Uncertainty is perhaps the unifying feature of all contested divorces. In the midst of it, your future living situation, financial health, and time with the children might all at once seem in doubt. Clarity will come in time. In the interim, to help shine light on the legal process, we offer this primer on divorce procedure.

Divorce procedure varies by the county, particularly in cases with minor children. But since this blog is meant to transcend beyond county lines, we have distilled the process to its most basic elements. Here are the steps common to most courts:

  • Pleadings. A divorce action begins when a spouse files a complaint and the clerk issues the summons. Once the other spouse is served, he or she must answer the allegations within 21 or 28 days, depending on the method or location of service. The complaint and answer frame the relief each party seeks.
  • Scheduling Order. Once the defendant files an answer, courts issue a scheduling order. The scheduling order identifies important dates for the proceeding. The scheduling order will most likely order mediation, set a date for a settlement conference, and set a cut-off date for discovery.
  • Discovery. Discovery is the process by which parties to a lawsuit can formally obtain facts and opinions material to the issues at stake. Discovery opens when the summons is issued and closes on a date designated by the scheduling order. Usually, the period lasts for 90 to 120 days. The scope of discoverable information is rather broad; a party can obtain any document or information reasonably calculated to lead to evidence admissible in court.

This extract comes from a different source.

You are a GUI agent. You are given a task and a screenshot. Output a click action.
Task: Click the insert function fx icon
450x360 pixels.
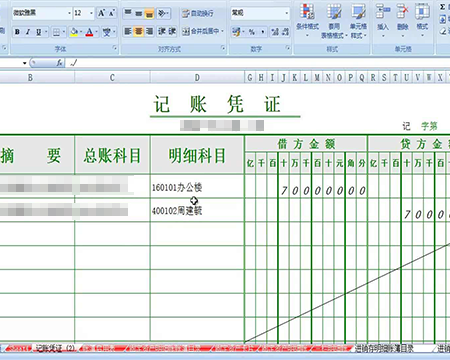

  • Temporary Orders. Family courts have broad authority to issue temporary orders that preserve the status quo, promote orderly and efficient proceedings, or ensure a child’s needs are being met. Temporary orders are available throughout the pending action and they remain in effect until they are modified or on entry of a final judgment.
  • Mediation. Almost all courts refer divorces to mediation as a matter of course. Mediation is where parties to a dispute meet with a third-party mediator who helps facilitate confidential settlement negotiations. The mediator is neutral and has no attorney-client relationship with either party. While the mediator has no authority to compel settlement or decide facts or law, the mediator is typically someone familiar with how your judge rules on certain issues, and therefore should be able to help provide guidance on fast-tracking your issues to resolution. As opposed to trial where judge’s decide the facts, mediation is designed to promote voluntary agreement between parties. The increased use, acceptance, and availability of mediation has helped alleviate crowded court dockets.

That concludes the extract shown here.